-- 53.9% of food-insecure households rely on one or more of the following federal programs - food stamps, the National School Lunch Program, and the Special Supplement Nutrition Program for Women, Infants and Children (WIC); in addition, Feeding America (in 2007) provided emergency food aid to about 25 million low-income people, 8% more than in 2001.
On August 6, the US Department of Agriculture reported a record 34.4 million Americans (one in nine) receiving food stamps in May as unemployment keeps surging. It was the sixth consecutive monthly record, and every state showed an increase as economic conditions worsen.
On September 10, the Commerce Department will release 2008 census data expected to show around another 1.5 million people added to the poverty rolls over 2007 figures - a total of nearly 39 million representing 12.7% of Americans. According to Rebecca Blank, Economic Affairs Undersecretary, final numbers aren't yet in and may be worse than expected because of how bad things are for growing numbers in the country. She believes if (U-3) unemployment hits 10% (up from 9.4% now), poverty could reach 14.8% this year and rising because of jobs and homes lost, savings exhausted, and the sharpest ever decline in personal wealth between mid-2007 and December 2008.
Worst of all, conditions for most people are deteriorating as businesses, states, and local governments shed workers and cut budgets at the worst possible time. It promises harder times ahead and potentially millions more impoverished.
Homelessness Facts
Annually, two - three million Americans, including 1.3 million children, experience homelessness and many more are at risk. Most vulnerable are those losing jobs, homes, and the millions of low-income workers paying 50% or more of their income in rent so that a missed paycheck, health emergency, or unexpected financial burden makes them vulnerable to homelessness at a time government aid is being cut.
Criminalizing the Homeless
In the face of a growing burden on society's most needy, the National Law Center on Homelessness and Poverty reported that "many cities use the criminal justice system to punish people living on the street for doing" what they must to survive. Local ordinances prohibit sleeping, camping, eating, sharing food, sitting, loitering, and/or begging in public places with criminal penalties imposed on offenders. Some cities even punish organizations and individuals for helping, and the idea always is to keep the unwanted out of sight, mind, and preferably out of cities, at least in or near more affluent areas or business districts.
As economic conditions deteriorate, the problem will grow and so will the plight of the homeless as cities crack down harder in violation of constitutional and international human rights laws.

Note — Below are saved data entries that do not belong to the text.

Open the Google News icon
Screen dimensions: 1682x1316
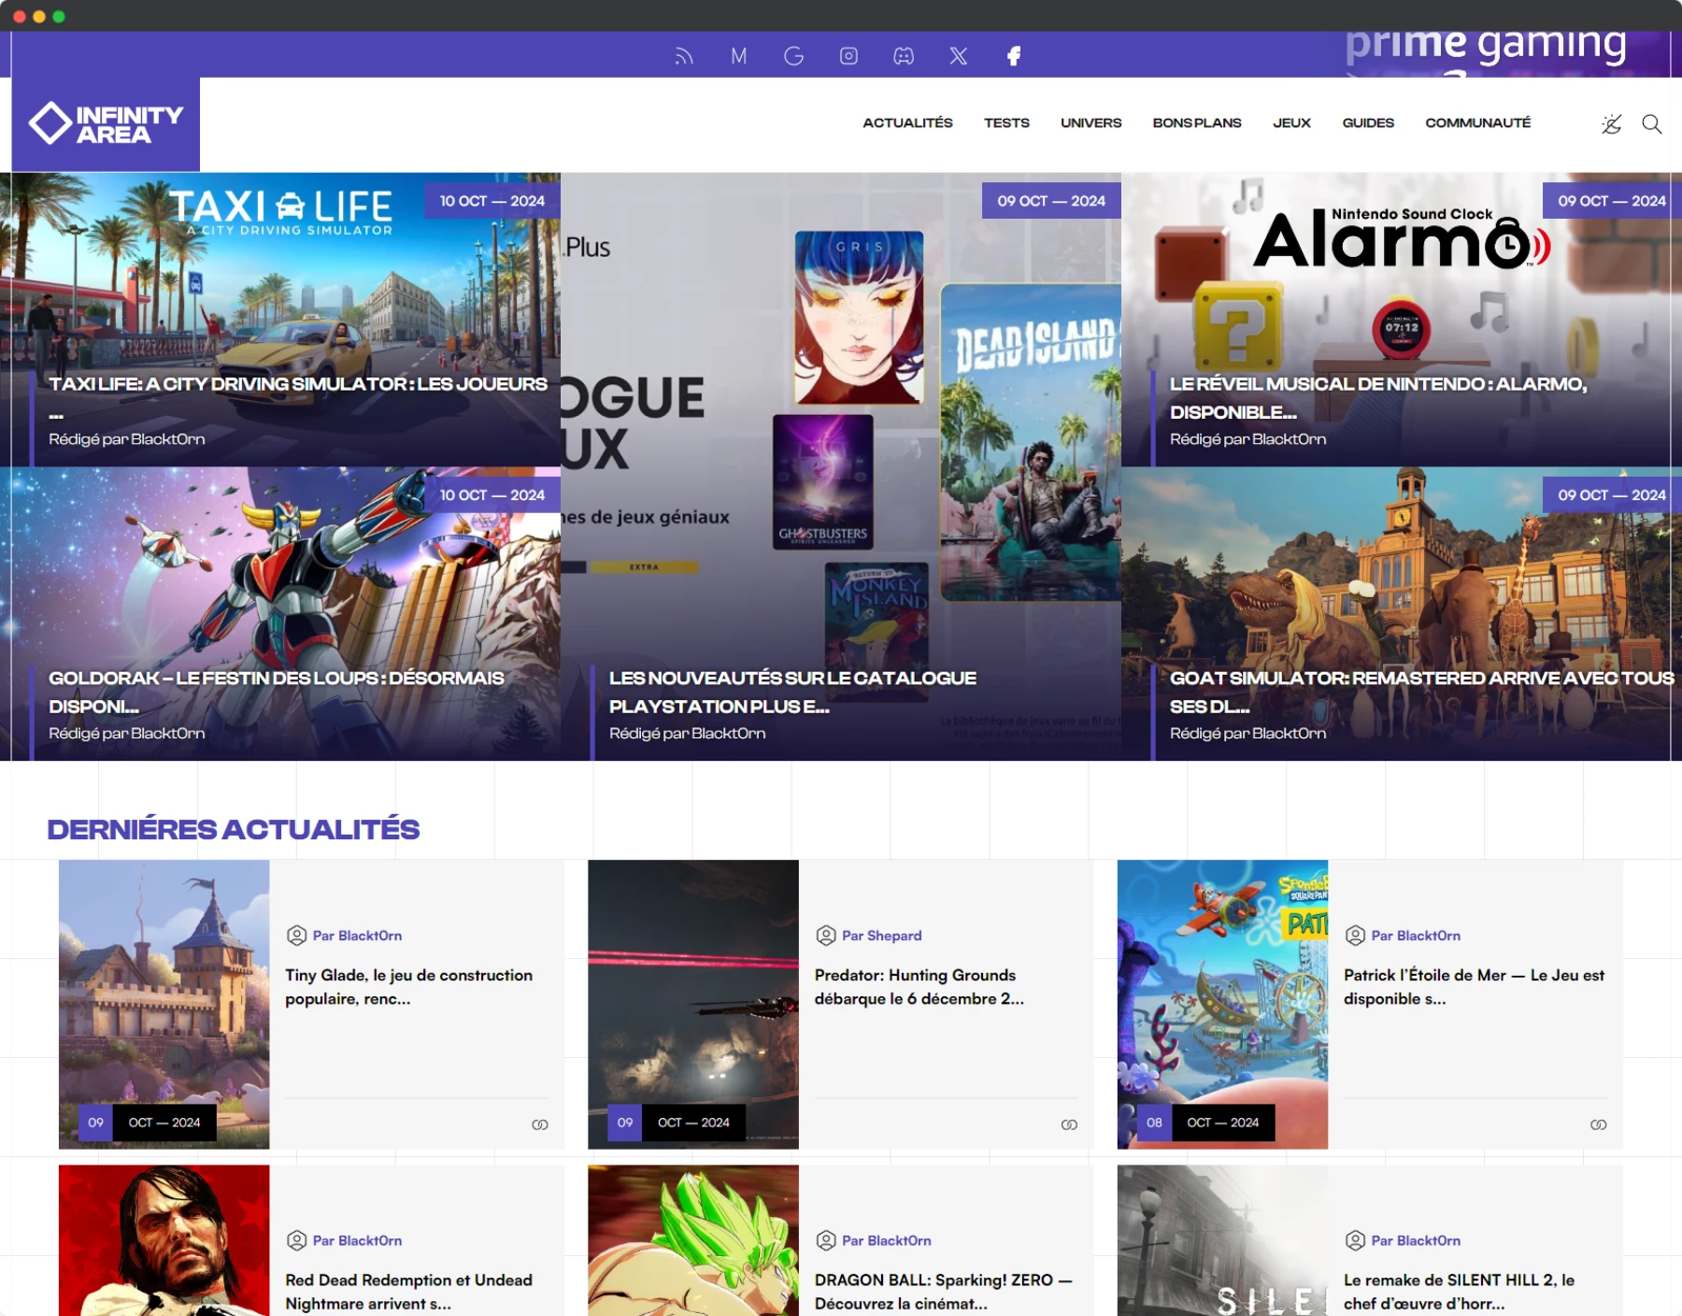pyautogui.click(x=793, y=56)
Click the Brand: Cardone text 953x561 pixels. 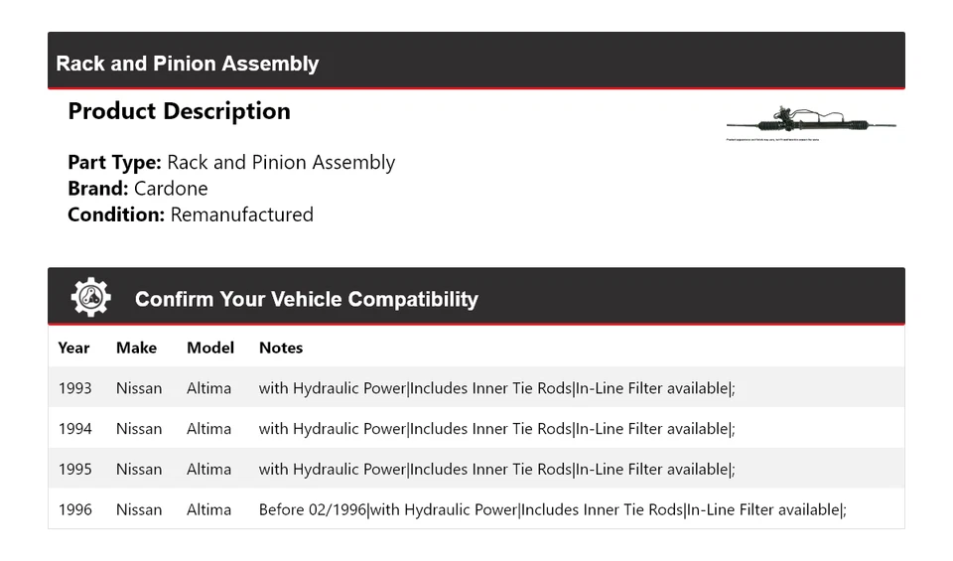[138, 189]
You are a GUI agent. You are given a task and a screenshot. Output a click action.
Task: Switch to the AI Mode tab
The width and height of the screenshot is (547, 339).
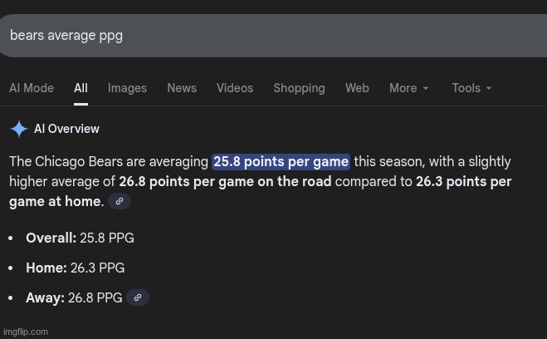tap(32, 88)
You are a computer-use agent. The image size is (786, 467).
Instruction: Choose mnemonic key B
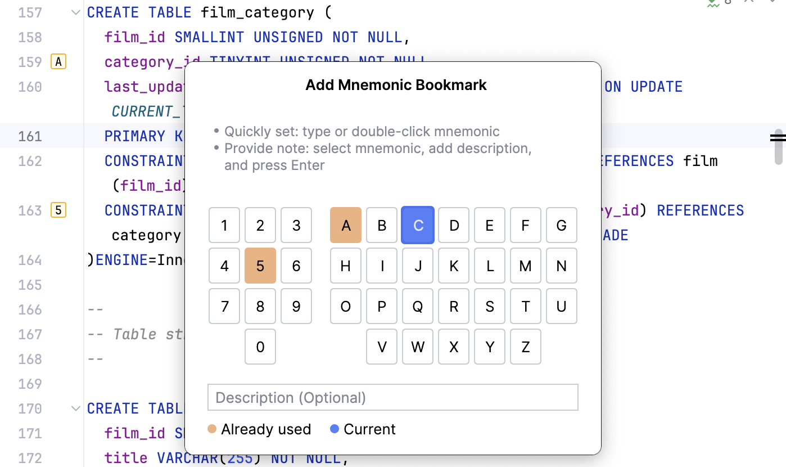point(381,225)
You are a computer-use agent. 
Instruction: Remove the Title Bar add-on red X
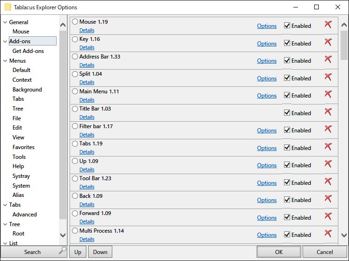328,111
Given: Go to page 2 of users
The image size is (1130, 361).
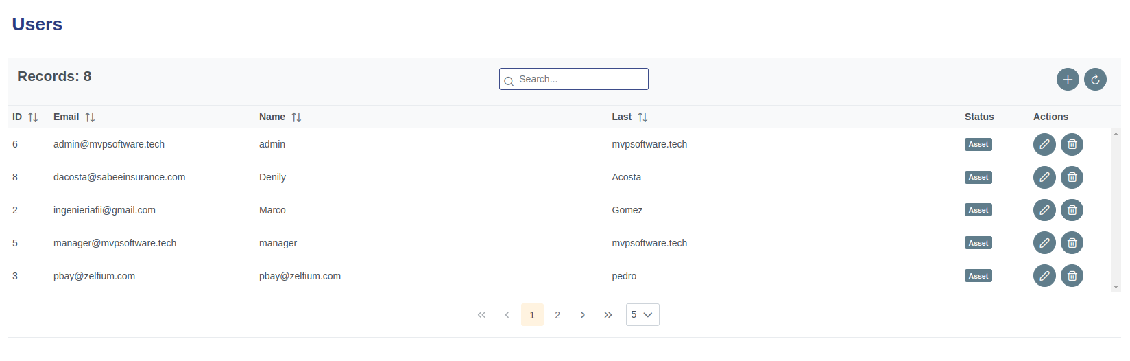Looking at the screenshot, I should pyautogui.click(x=557, y=315).
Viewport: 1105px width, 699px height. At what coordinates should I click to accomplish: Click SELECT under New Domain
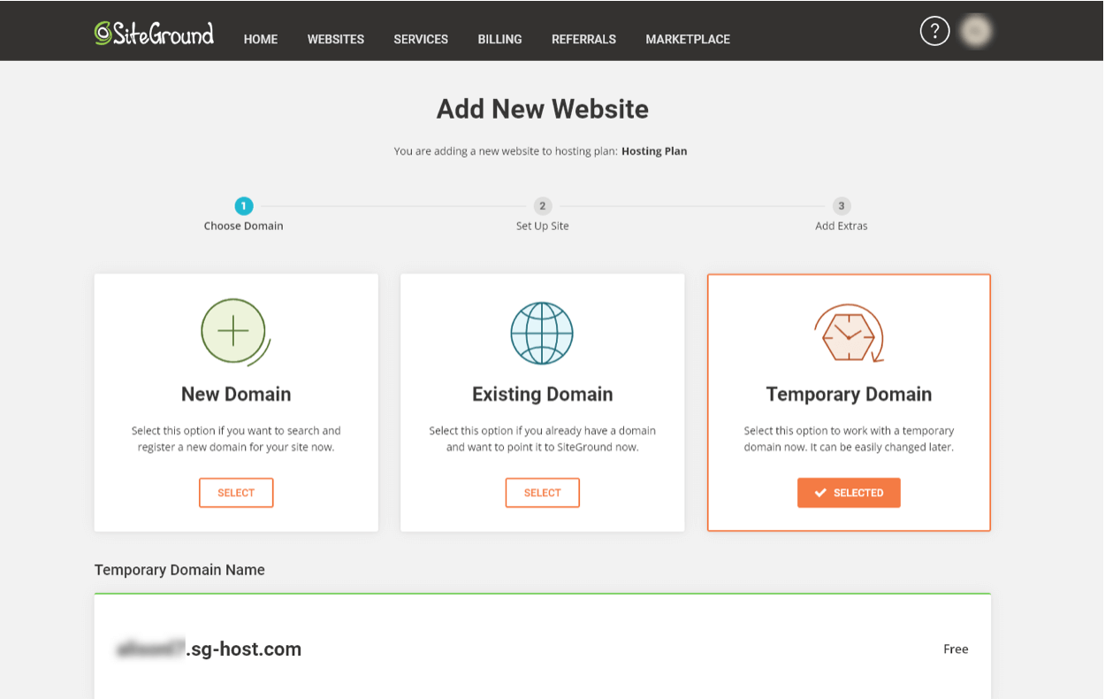pyautogui.click(x=235, y=493)
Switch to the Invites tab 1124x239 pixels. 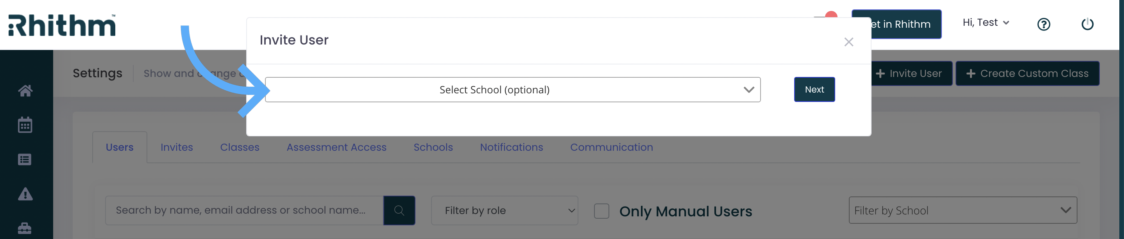coord(177,147)
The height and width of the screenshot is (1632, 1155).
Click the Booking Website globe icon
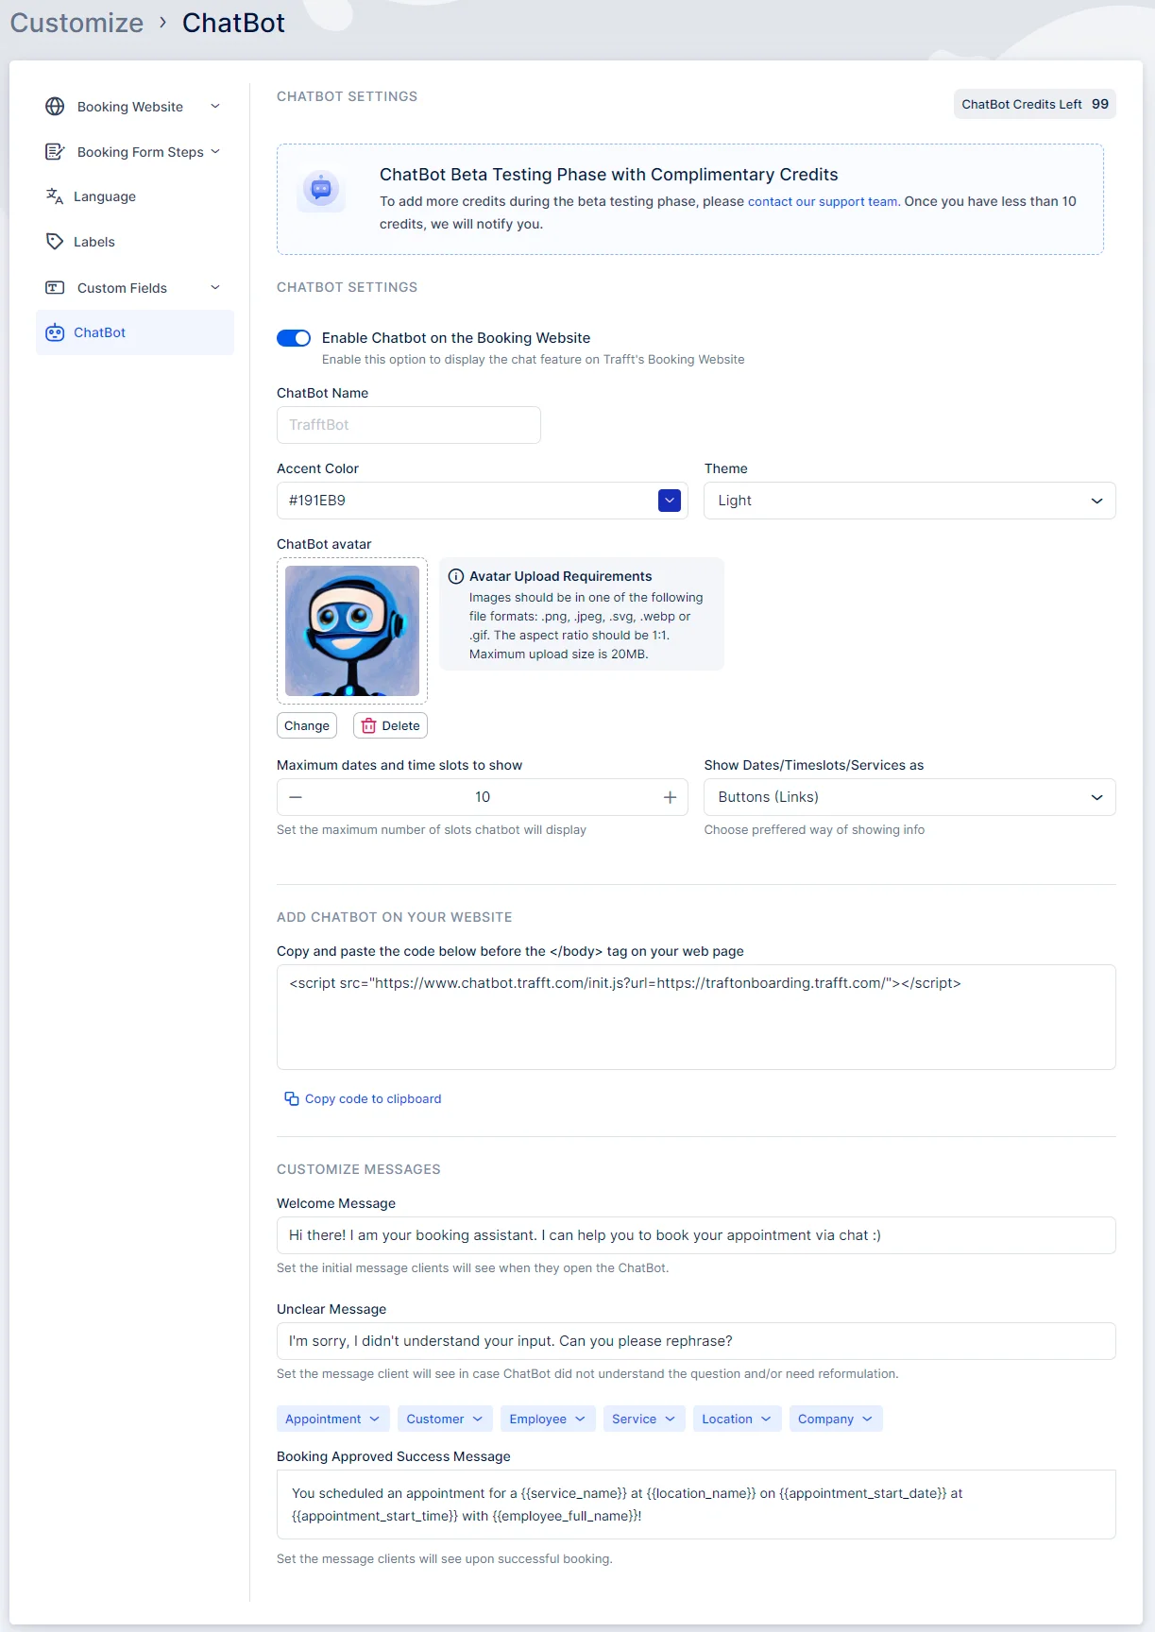[55, 107]
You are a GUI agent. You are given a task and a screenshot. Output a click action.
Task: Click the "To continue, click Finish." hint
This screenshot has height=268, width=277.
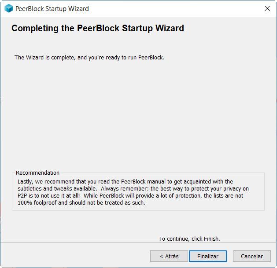tap(189, 239)
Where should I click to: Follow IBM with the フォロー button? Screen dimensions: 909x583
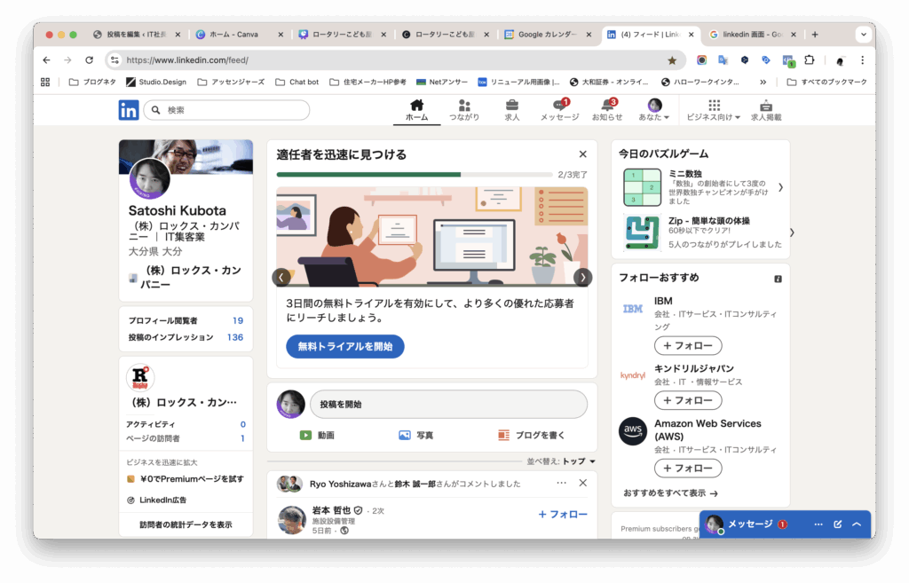pyautogui.click(x=688, y=346)
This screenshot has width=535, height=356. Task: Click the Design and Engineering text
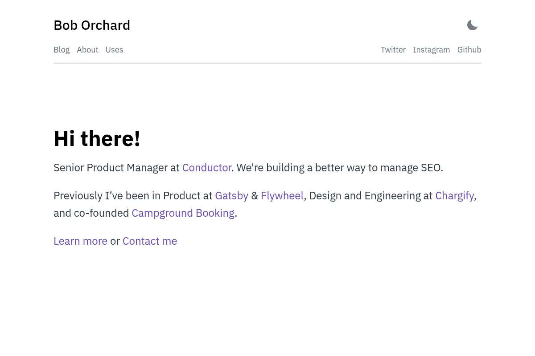(x=365, y=196)
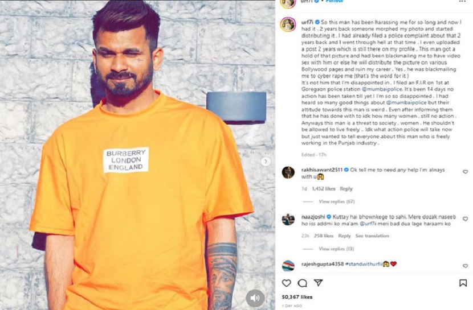Reply to naazjoshi's comment
Viewport: 473px width, 310px height.
point(344,235)
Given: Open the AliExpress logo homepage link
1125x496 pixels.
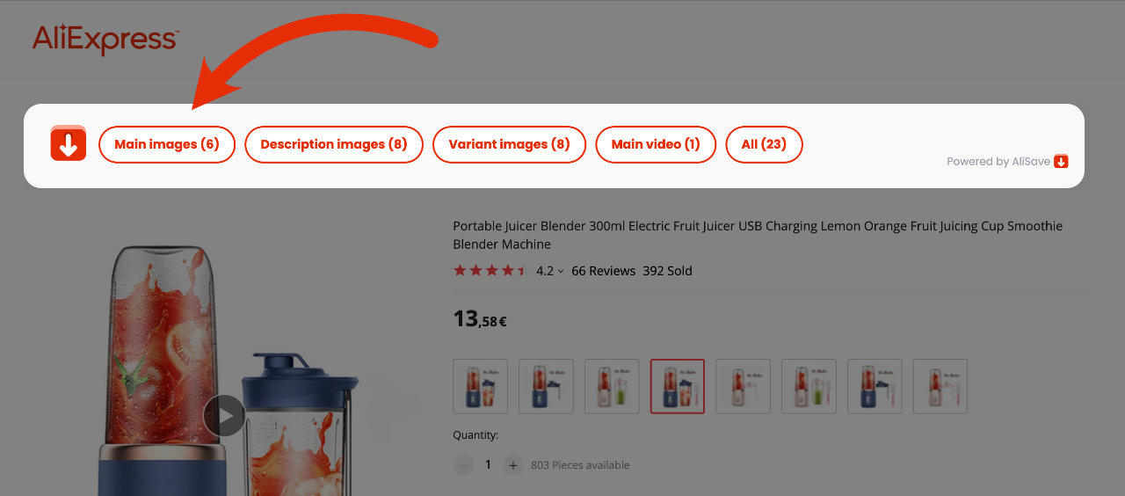Looking at the screenshot, I should 105,40.
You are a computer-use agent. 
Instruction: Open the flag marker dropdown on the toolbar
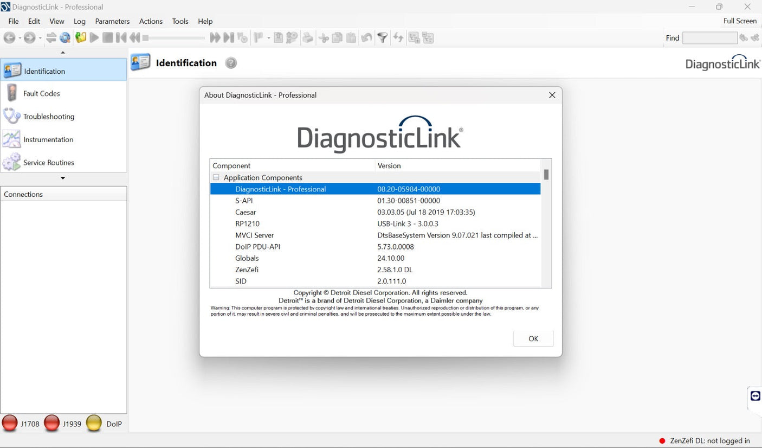(268, 38)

The OECD's 2008 Report, "Growing Unequal?: Income Distribution and Poverty in OECD Countries
It states that America "is the country with the highest inequality level and poverty rate" among the 30 OECD countries, ranking only ahead of Mexico and Turkey. In addition, since 2000, inequality grew rapidly, "continuing a long-term trend (going) back to the 1970s" when inflation-adjusted household incomes began falling. Other data cited includes:
-- the gap between rich and middle and poorer income groups widened;
-- government redistribution of income "plays a relatively minor role in the United States," partly because social service spending is low and falling; in 2008 America, it was 9% of household incomes compared to 22% on average in OECD countries;
-- social mobility in America is low, and children of poor families are less likely to become rich; and
-- "wealth is distributed much more unequally than income: the top 1% controls some 25 - 33% of total net worth and the top 10% holds 71%;" other estimates place these disparities much higher and widening as social inequalities increase, high-paying jobs disappear, the middle class keeps shrinking, poverty grows, and federal and state governments cut essential services in the face of increasing need among greater numbers of people.